Krz*_*iek 7 c memory-leaks fork copy-on-write
我得到了写拷贝背后的想法.当我fork时,堆被标记为CoW,当任何进程尝试更改它时,会生成一个副本.问题是:我是否必须在孩子的过程中释放它?假设一个父有一个动态char*数组,然后它就是forks.子进程打印一些const char,然后退出.子进程根本没有改变堆.会有内存泄漏吗?
编辑:我的子进程在堆上打印数组,但不修改它.Valgrind说如果我不释放那个阵列就会有泄漏.我释放它时没有泄漏/内存错误.
CoW只是一种懒惰的优化.你可以自由地认为,fork()总是制作过程的完整副本(至少在内存方面),没有任何延迟.但…
如果你准备动态数据块以"传递"给fork的子进程,那么在fork之后你有两个进程有两个动态数据块:父进程和子进程(都是副本).当孩子退出时,它的内存副本被回收,但是父母应该在分叉后自己释放那个块.
更清楚,这是一个例子:
char *buf = malloc(123456);
// … fill buf for child …
int res = fork();
if (res == -1) {
fprintf(stderr, "fork failed\n");
exit(EXIT_FAILURE);
}
if (res == 0) {
// this is child process
// … do work with buf …
_Exit(EXIT_SUCCESS); // child reclaims buf by means of exit
}
// this is parent process
free(buf); // we don't need it in parent
// … other parent tasks here …
CoW在fork-exec技术中也是非常有用的优化,其中child只做exec准备参数.exec用指定的可执行映像替换当前进程,保留开放描述符和其他内容(更多内容man 2 execve).在这样的fork之后复制的唯一页面只是当前的堆栈帧,使得fork-exec非常有效.
有些系统还提供vfork了非常严格的不公平版本的fork,但是在没有CoW的系统上,这是有效执行vfork-exec的唯一方法.
First the logical (process centered) view:
When you fork a process, the entire address space is copied into a new process as is. Your heap is essentially duplicated in both processes, and both processes can continue to use it just like one process could if fork() had never been called. Both processes can free an allocation that was done before the fork(), and they must do so if they want to reuse the address range connected to the allocation. CoW mappings are only an optimization that does not change these semantics.
Now the physical (system centered) view:
您的系统内核不知道您已分配使用的数据范围malloc(),它仅了解应的请求分配给进程的内存页malloc()。当您调用fork()它时,将所有这些页面标记为CoW,并在两个过程中都引用它们。如果两个进程中的任何一个在任何一个CoW页面上写入而另一个进程仍然存在,则它将陷入复制整个页面的系统中。而且,如果其中一个进程退出,则至少会降低这些页面的引用计数,从而不再需要复制它们。
So, what happens when you call free() in the child before exiting?

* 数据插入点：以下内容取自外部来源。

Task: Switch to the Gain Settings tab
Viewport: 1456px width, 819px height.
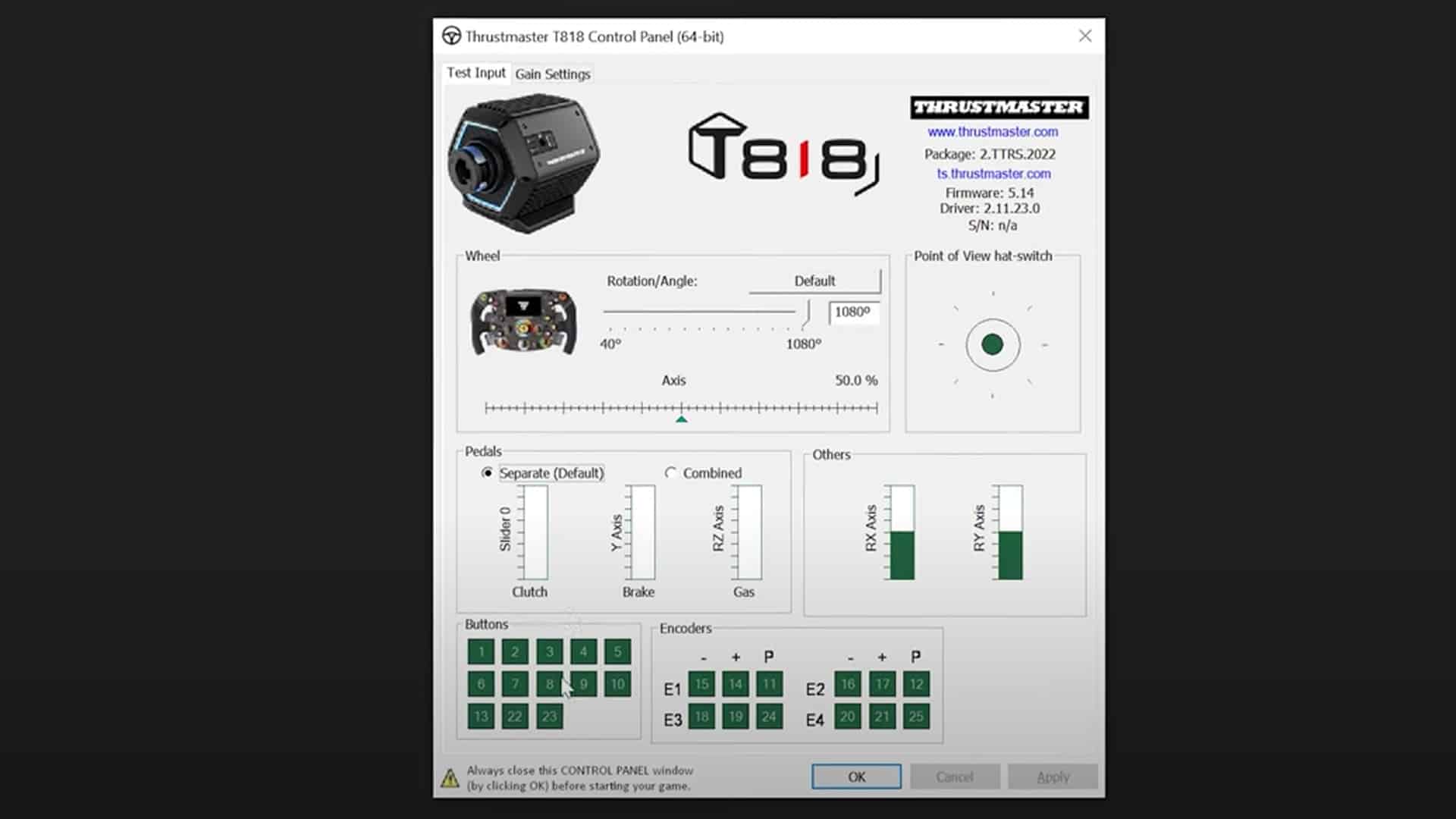Action: tap(551, 74)
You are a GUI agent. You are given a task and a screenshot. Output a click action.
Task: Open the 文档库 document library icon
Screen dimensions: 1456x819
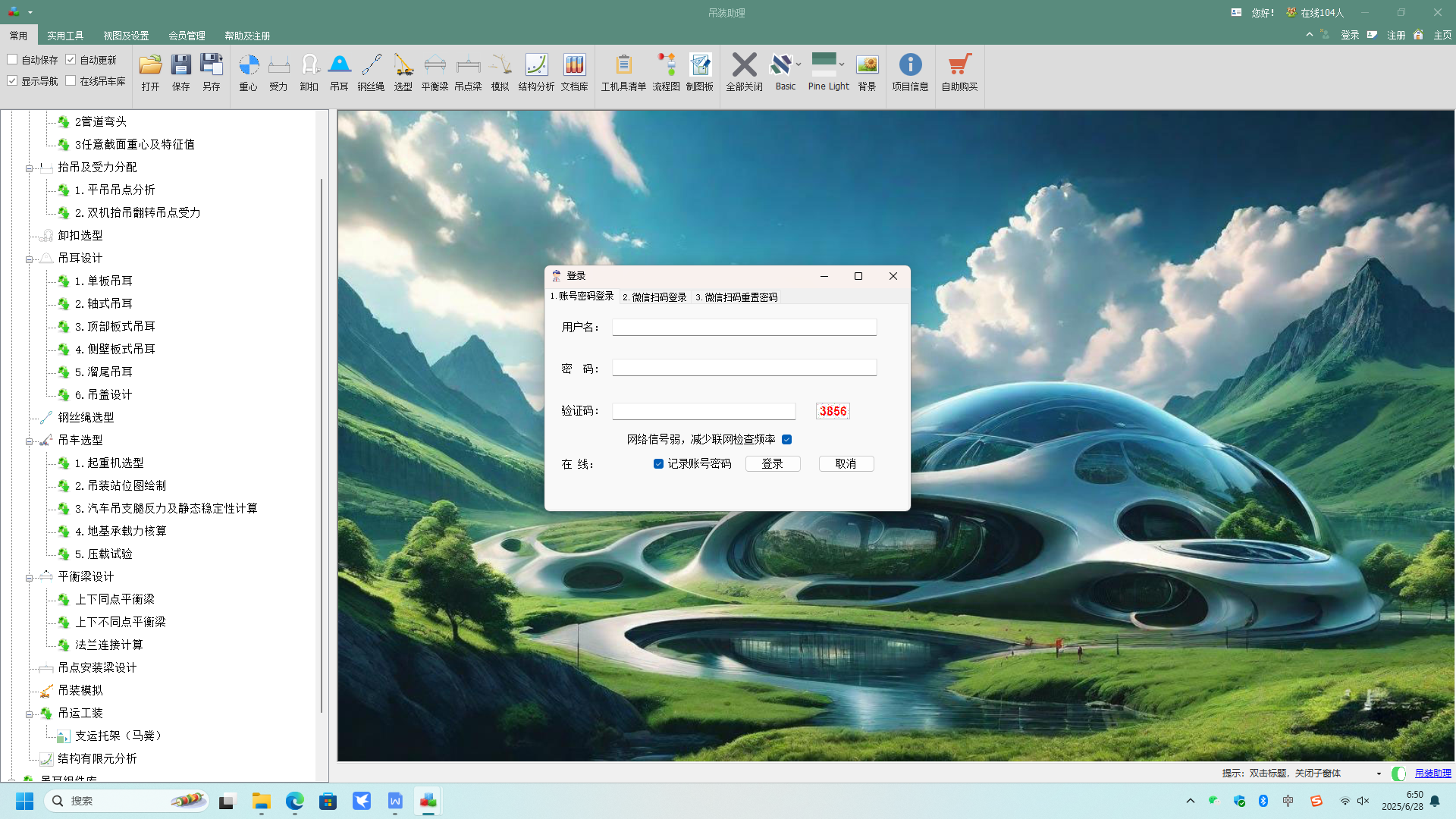[574, 66]
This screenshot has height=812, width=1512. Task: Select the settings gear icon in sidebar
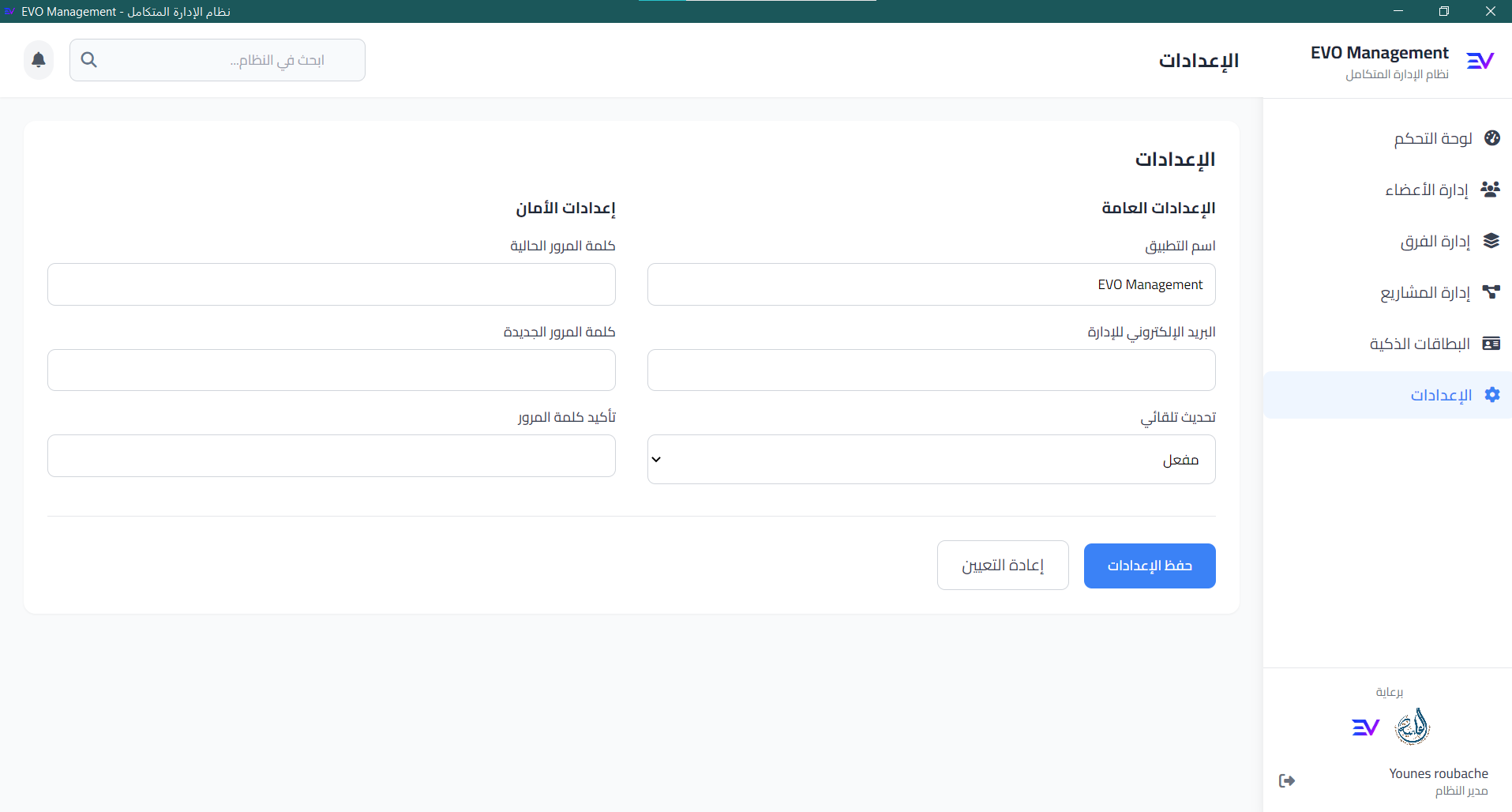click(1492, 395)
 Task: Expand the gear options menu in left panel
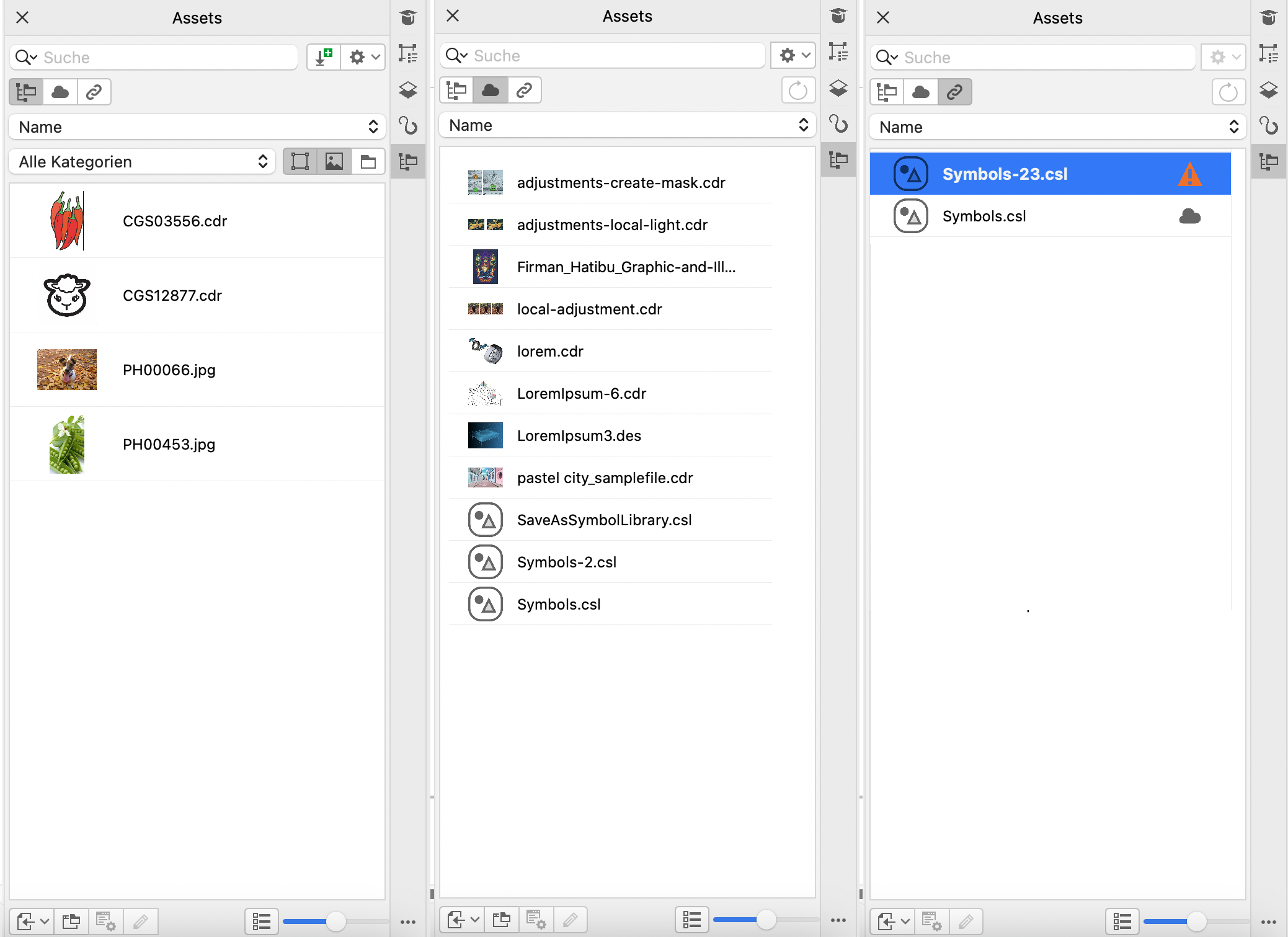pos(363,57)
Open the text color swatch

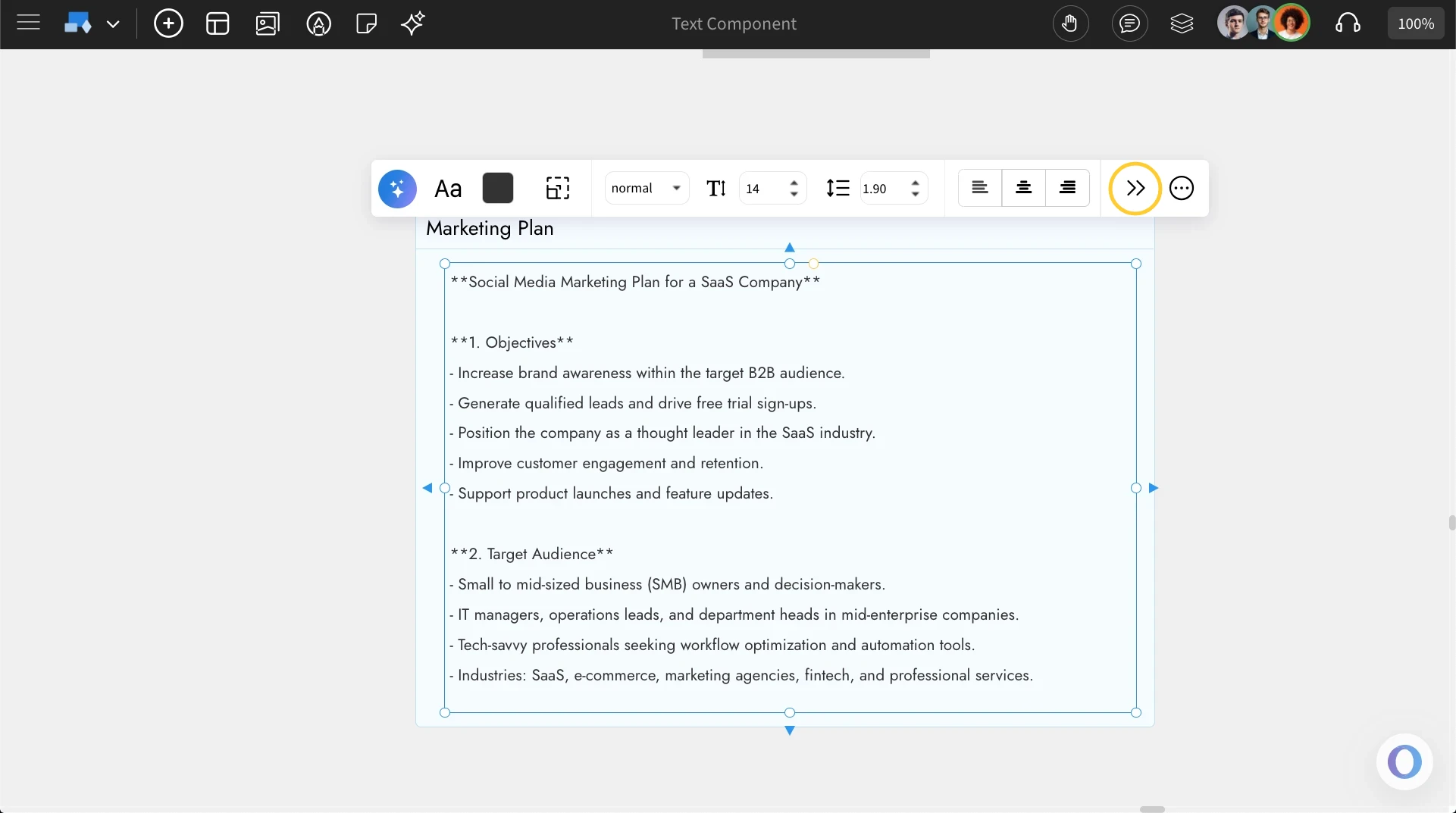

Well, the free() function will most likely write to the page containing the memory allocation to tell malloc() that the block is available again. This will trap into the system and copy the page, expect this operation to take a microsecond or two. If your parent process calls free() while the child is still alive, the same will happen. However, if your child does not free the page and exits, the kernel will know that it does not have to perform CoW anymore. If the parent frees and reuses the memory region afterwards, no copy needs to be done.
I assume, that what your child does is simply to check for some error condition, and exit immediately if it is met. In that case, the most prudent approach is to forget about calling free() in the child, and let the system do its work.